B sent me a picture last week from Rialto Beach.

I looked it up. Text back: "Marbled murrelet."

"Yep."

A dead marbled murrelet.

I start reading about marbled murrelets. Everything2 doesn't have much. "Closely related to the murres." Got it.

Oh, look, here is a "Rangsta Rap" about it: https://www.youtube.com/watch?v=twKl_z--aEk. Oh, my.

This says that they nest in old growth trees. The population dropped 40% in the decade following 2000, so they are an endangered species and Washington State has to have a plan to protect them. Washington State had to work with the sawyers and the murrelet protectors: https://www.tri-cityherald.com/news/state/article235295937.html.

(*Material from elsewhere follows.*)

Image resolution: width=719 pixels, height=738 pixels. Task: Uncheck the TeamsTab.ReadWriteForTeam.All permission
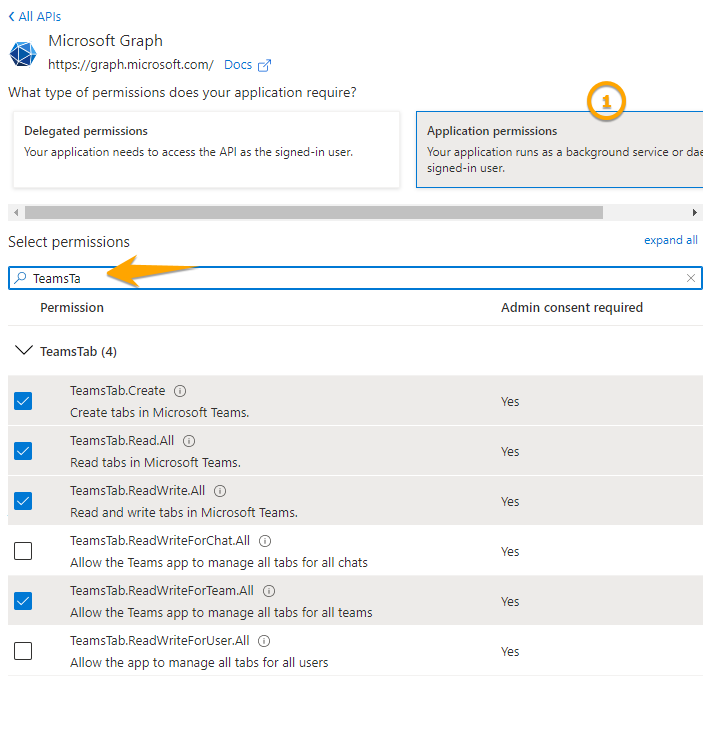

There is a lot of logging going on right now. The price of timber is way way up. The murrelet protectors keep working: https://www.conservationnw.org/news-updates/state-forests-benefit-all-the-people/.

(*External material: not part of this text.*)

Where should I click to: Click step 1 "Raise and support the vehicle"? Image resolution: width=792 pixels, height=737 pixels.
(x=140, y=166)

B says that he's found one murrelet in the forest. Out of the next and on the ground and not quite flying. He left it alone. "It was not in old growth."

He drove me around to see all the beautiful leaves in October and pointed out large stretches of old growth still standing. He also took me to watch a friend's new machine, which can process a huge tree, shaving off the bark and cutting it to whatever lengths are needed. The logging trucks haul, doing 50mph or more, along the curves at Crescent Lake, communicating with each other.

We still use wood, we are still building, my house is built of wood. And yet I hope the murrelets survive.